Problem statement: Can you reproduce the material from the line that contains "You are a computer-use" through the line that contains "tap(1299, 292)", requests included, raising every coordinate in the answers by 138? Omit the pictures.

===== Stored data

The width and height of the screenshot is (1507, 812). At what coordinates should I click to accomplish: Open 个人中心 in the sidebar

==========
===== Stored data

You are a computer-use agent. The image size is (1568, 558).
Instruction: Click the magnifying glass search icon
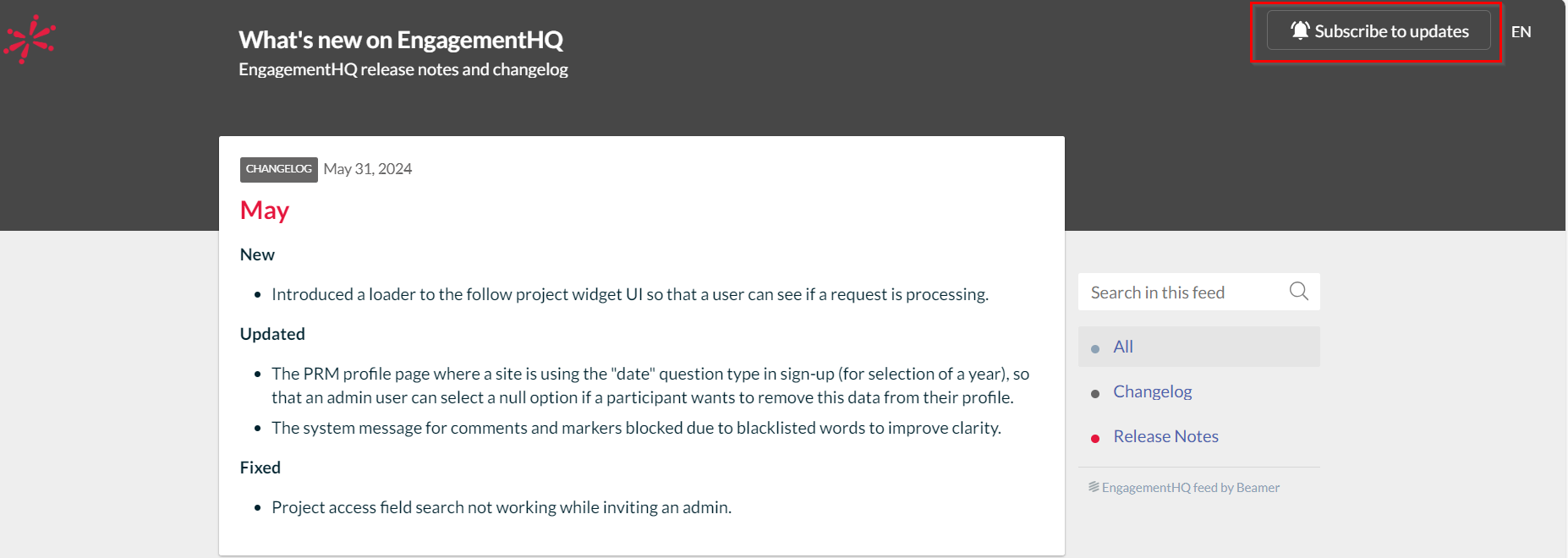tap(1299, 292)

==========
===== Stored data

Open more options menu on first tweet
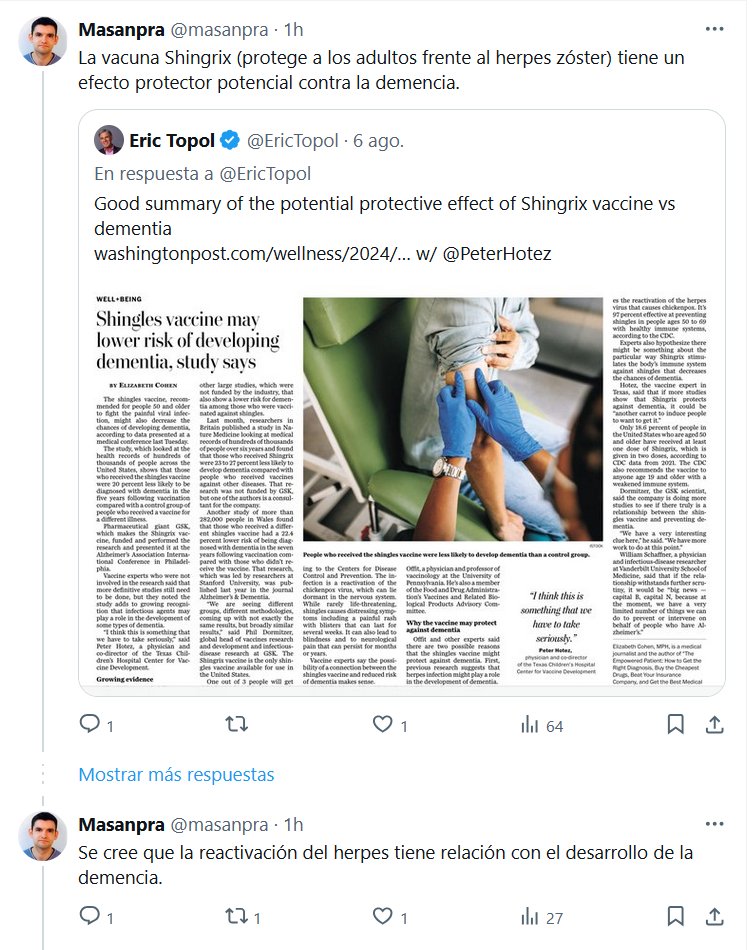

==========

Answer for this exercise:
You are a computer-use agent. The image size is (1568, 558).
Instruction: Click the magnifying glass search icon
tap(1437, 430)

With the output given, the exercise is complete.